This is the real reason I love watching birds. It took me a few years to realize what I was doing was a form of mindfulness. A moment where your attention is focused on nothing but the present. To seek a connection, no matter how fleeting, with another creature. and pull me out of myself and into the world around me.

It’s a wonder that such a small thing can make such a difference, a little thing with feathers. Birds have brought me so much joy since I started to really become aware of them and they were there when times were low. They are beautiful and charismatic, funny and entertaining, fascinating and full of surprises. I am grateful and love every one; the brightly-hued migrants, the little brown birds, the fierce raptors and the tiniest songbirds. Here’s to you, every member of the Aves class, but especially the ones who’ve graced me with their presence over the years and more recently.

This is my second ever independently seen/identified Western Tanager seen today! I first noticed an unfamiliar bird sound and he was kind enough to perch at the top of this tree.
Osprey were the first birds that really got me seriously interested in bird-watching when I noticed their nest where I worked. It’s been a passion ever since and I wouldn’t have it any other way! Osprey will always have a very special place in my heart.
Marsh Wrens may look drab, but any kind of wren is a favourite bird of mine! Their very loud chatter belies their small size and seeing them is always extra special because they are so hard to spot among the reeds and grasses.
Song Sparrows may be considered another boring brown resident bird to some, but to me, they are absolutely gorgeous and some of the most photogenic birds of all time with the varied coloring of their plumage, not to mention their impressive breadth of vocalizations.

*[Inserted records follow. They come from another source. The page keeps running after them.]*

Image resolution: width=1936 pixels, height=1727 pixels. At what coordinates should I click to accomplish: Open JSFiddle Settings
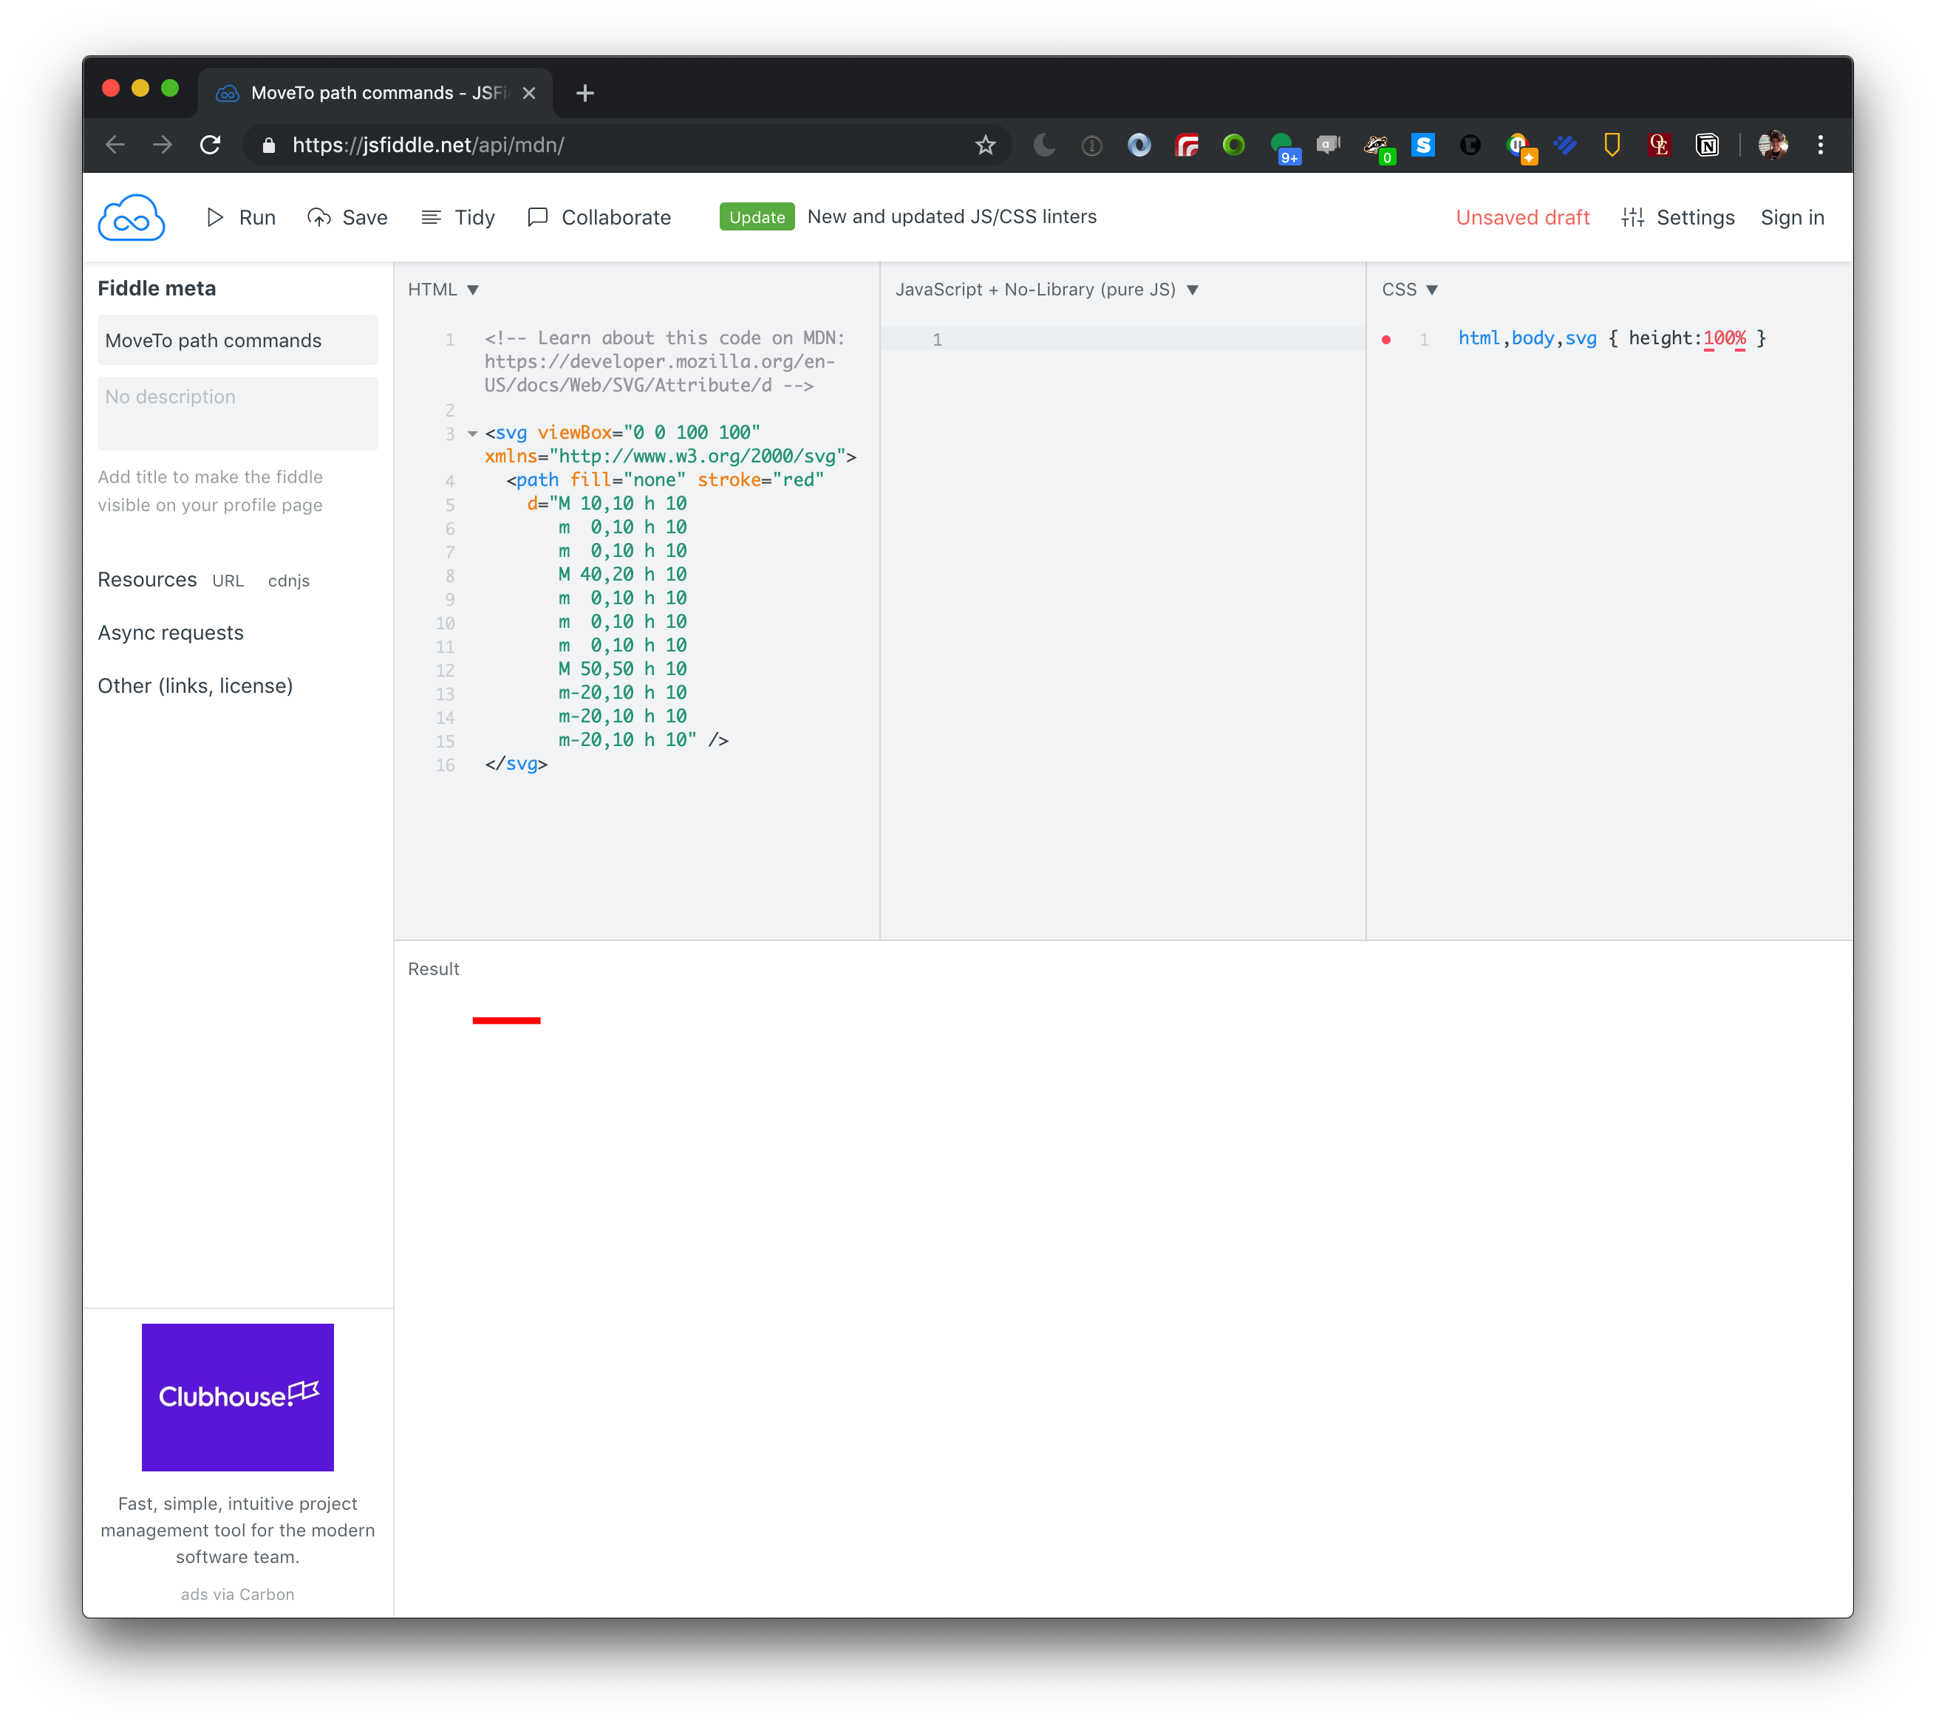[1678, 216]
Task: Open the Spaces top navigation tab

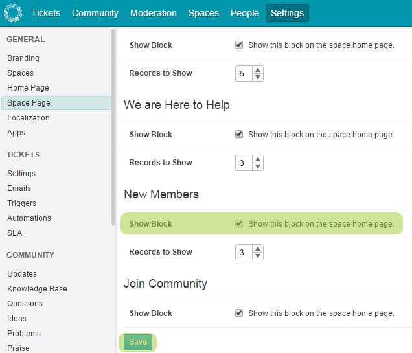Action: pyautogui.click(x=203, y=13)
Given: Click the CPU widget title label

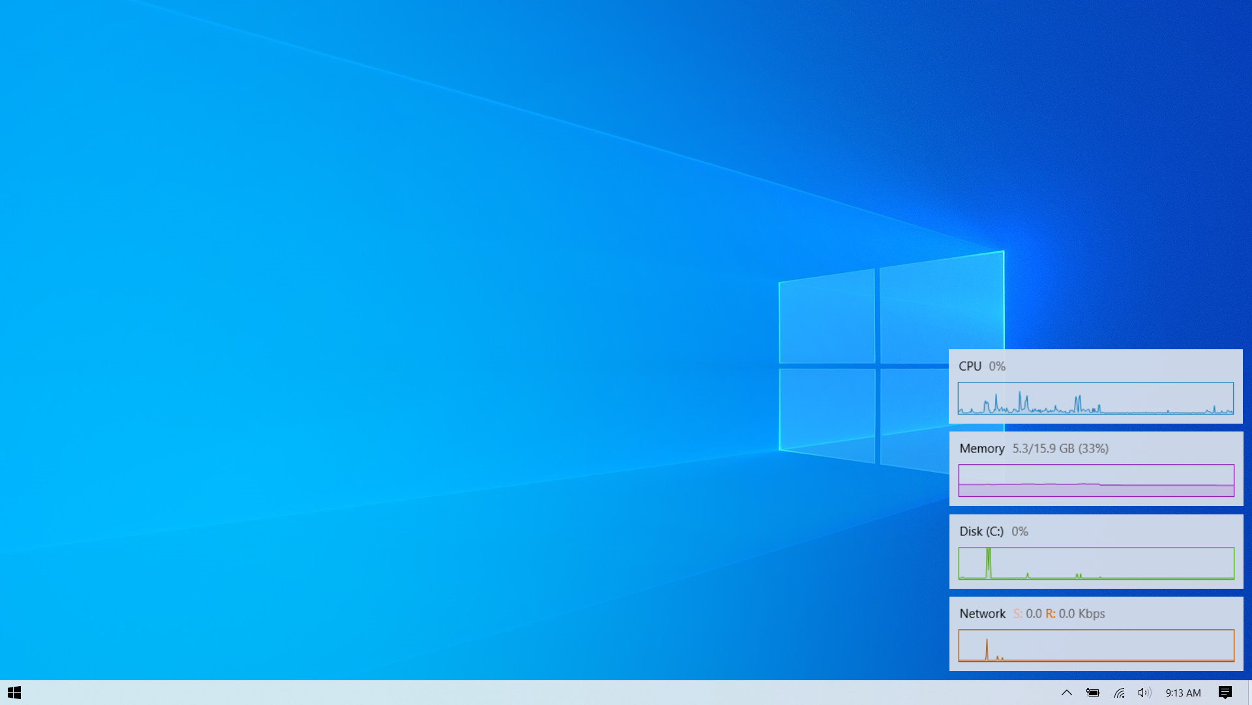Looking at the screenshot, I should (x=970, y=366).
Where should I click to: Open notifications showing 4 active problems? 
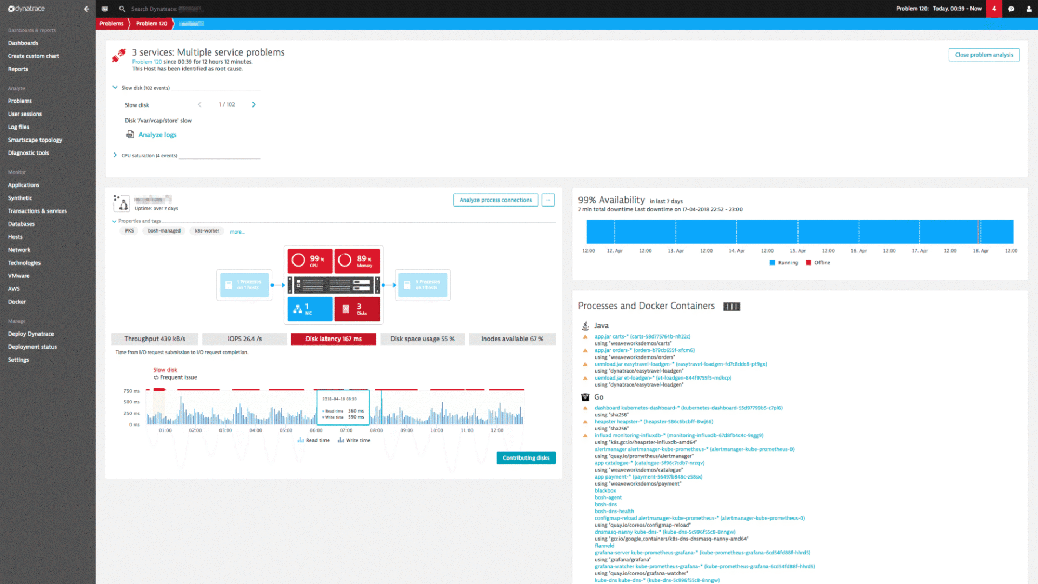(x=994, y=9)
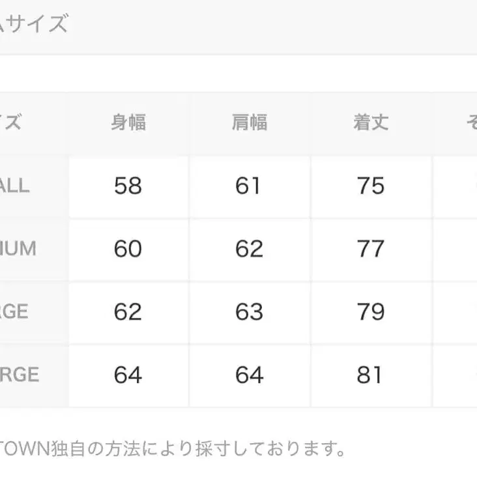
Task: Click the 身幅 value 58
Action: coord(128,186)
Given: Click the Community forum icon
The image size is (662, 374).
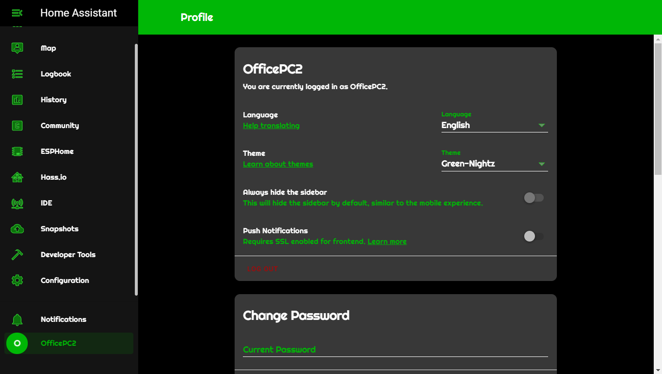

Mallard ducklings are so common around city ponds and parks in the springtime, but that does not make them any less special or adorable to my eyes! Ducklings (and all baby birds and animals) are one of the best things about springtime.
Brown Pelicans are not a bird I see very often, but I saw quite a lot of them flying back and forth along the coast yesterday, including some very impressive up-close views as they drifted by on out stretched wings, flapping only occasionally and skimming across the water’s surface.
Purple Martins are also some of my favorite birds (though once I start choosing, its very hard to stop!). I don’t see them as often as I did in Victoria and I always loved their non-stop high-pitched chattering and their cartwheeling flight then, but somehow it is even more special when I do get to see them now.